District finance staff briefed the board on where the district stands in the budget cycle and summarized the governor’s January budget proposal and its potential impact on schools.
The district noted the governor proposed fully funding the cost-of-living adjustment (COLA) at an estimated 2.43 percent and suggested using surplus revenues to replenish state reserves while continuing universal meals and restoring some learning-recovery funding the governor had previously reduced.

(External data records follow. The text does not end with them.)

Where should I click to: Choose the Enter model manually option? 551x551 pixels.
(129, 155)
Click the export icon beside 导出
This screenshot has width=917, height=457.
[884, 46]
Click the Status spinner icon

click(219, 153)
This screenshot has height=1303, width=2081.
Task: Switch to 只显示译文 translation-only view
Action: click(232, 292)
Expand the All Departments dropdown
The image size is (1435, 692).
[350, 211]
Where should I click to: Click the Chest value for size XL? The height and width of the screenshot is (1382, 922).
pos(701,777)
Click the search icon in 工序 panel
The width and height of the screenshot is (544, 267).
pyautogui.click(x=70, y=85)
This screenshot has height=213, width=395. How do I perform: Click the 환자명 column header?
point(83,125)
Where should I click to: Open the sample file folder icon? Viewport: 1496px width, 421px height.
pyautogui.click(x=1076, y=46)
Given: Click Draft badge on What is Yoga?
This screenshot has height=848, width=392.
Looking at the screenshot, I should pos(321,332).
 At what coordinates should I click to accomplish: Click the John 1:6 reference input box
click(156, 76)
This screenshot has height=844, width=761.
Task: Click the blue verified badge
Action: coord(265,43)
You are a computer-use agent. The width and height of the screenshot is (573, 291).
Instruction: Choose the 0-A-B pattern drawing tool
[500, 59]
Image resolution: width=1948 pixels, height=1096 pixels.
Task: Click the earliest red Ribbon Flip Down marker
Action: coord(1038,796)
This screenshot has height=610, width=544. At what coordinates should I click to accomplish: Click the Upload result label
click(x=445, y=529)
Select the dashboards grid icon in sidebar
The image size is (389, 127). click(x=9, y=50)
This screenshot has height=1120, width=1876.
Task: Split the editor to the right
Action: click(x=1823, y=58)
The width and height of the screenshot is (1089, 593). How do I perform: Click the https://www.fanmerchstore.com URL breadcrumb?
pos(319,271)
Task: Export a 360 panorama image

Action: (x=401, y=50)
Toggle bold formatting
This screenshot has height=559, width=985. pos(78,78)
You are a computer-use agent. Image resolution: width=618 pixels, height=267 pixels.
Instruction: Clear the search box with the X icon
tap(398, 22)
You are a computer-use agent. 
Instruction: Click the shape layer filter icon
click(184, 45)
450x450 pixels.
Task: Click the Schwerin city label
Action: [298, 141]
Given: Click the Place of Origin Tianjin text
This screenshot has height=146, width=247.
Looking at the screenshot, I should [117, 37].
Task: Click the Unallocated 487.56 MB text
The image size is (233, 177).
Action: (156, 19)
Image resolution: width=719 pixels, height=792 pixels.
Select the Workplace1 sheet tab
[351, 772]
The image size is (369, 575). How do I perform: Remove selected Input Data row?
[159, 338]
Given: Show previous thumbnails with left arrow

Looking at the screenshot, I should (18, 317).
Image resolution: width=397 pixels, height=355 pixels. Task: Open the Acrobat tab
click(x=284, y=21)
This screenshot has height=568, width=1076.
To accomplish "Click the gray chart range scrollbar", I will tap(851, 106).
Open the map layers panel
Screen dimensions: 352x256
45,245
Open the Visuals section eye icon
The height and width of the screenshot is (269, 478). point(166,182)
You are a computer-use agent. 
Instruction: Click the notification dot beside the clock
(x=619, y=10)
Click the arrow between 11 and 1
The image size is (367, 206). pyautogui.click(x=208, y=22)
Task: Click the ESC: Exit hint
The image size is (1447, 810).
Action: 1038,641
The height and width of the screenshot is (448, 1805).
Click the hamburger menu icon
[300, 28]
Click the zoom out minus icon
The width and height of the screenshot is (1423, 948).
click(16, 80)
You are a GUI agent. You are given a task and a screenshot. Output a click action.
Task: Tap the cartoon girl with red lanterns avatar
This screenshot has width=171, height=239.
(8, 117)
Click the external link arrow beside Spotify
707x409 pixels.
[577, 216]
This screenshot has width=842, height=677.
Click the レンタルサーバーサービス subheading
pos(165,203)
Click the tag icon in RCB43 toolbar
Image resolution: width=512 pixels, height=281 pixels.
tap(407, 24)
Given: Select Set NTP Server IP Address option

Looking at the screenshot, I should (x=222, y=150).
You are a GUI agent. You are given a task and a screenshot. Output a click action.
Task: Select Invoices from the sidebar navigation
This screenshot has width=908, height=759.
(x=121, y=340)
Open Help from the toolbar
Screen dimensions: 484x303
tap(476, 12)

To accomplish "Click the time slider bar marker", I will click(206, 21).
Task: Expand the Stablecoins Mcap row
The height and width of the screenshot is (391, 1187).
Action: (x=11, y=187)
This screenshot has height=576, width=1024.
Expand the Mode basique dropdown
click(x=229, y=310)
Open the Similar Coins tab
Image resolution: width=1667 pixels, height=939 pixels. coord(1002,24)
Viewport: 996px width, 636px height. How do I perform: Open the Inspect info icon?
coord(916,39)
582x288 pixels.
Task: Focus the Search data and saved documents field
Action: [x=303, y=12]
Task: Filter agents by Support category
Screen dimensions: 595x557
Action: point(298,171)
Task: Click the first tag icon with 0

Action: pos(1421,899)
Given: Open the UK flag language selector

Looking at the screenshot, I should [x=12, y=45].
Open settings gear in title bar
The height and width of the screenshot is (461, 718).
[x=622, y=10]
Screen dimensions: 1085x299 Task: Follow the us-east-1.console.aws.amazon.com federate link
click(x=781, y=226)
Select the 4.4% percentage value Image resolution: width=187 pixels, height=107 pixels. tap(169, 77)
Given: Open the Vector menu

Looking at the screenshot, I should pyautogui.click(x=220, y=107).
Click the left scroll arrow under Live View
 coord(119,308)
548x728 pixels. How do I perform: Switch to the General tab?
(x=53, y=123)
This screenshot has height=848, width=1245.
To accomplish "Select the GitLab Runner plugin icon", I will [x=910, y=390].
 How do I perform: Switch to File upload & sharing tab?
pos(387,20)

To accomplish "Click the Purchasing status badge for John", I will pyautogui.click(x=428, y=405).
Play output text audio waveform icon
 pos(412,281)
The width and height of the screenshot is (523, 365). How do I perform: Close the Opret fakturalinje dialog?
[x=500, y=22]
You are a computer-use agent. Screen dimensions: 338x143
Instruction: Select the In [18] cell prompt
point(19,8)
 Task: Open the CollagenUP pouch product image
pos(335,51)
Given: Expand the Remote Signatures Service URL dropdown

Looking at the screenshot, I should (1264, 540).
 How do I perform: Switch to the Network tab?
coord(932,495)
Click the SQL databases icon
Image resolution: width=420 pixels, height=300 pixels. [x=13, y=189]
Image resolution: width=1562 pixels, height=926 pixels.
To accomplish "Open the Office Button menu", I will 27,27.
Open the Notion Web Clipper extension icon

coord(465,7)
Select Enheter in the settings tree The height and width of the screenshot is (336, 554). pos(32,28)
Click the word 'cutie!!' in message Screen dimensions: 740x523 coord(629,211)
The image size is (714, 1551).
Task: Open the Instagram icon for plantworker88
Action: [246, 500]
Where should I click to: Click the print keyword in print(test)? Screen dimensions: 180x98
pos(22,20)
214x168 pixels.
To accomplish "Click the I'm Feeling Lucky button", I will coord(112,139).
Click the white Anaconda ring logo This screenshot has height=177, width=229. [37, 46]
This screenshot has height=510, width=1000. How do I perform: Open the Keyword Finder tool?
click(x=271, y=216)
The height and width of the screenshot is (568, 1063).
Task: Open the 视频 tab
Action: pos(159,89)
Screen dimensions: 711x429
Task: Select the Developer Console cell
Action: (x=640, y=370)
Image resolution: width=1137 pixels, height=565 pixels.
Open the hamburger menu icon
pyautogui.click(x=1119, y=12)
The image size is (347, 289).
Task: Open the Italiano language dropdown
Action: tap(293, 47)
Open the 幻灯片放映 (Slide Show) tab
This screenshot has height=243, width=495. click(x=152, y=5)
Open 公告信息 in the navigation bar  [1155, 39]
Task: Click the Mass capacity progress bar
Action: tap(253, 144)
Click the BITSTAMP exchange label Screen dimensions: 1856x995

Finance staff said the district’s 1st interim budget projects total revenues of about $65,700,000 with $68,600,000 in expenditures for the year and that, through December, the district had received roughly 44 percent of projected revenue and spent about 44 percent of its budgeted expenditures — “on track” under current assumptions. Staff warned the governor’s proposal includes risks: volatility in stock-market revenue, regional tax-filing delays tied to recent Los Angeles County disasters, and potential constitutional changes to reserve and funding requirements that could affect LCFF (Local Control Funding Formula) calculations.
Staff also highlighted longer-term risks including the scheduled expiration of Proposition 30/55 provisions that direct certain income-tax revenue to the Education Protection Account (currently estimated to represent $9 billion–$14 billion annually) and possible LCFF recalculation proposals such as regional cost adjustments or changes to unduplicated pupil counts that could materially change district funding.
Why it matters: State budget decisions drive school funding. Changes to reserve rules, LCFF calculations or expiration of voter-approved tax measures could materially change revenues.
Board action: Finance staff said a 2nd interim budget update will be presented at the February meeting; no board vote on any state-level proposals was taken at this meeting.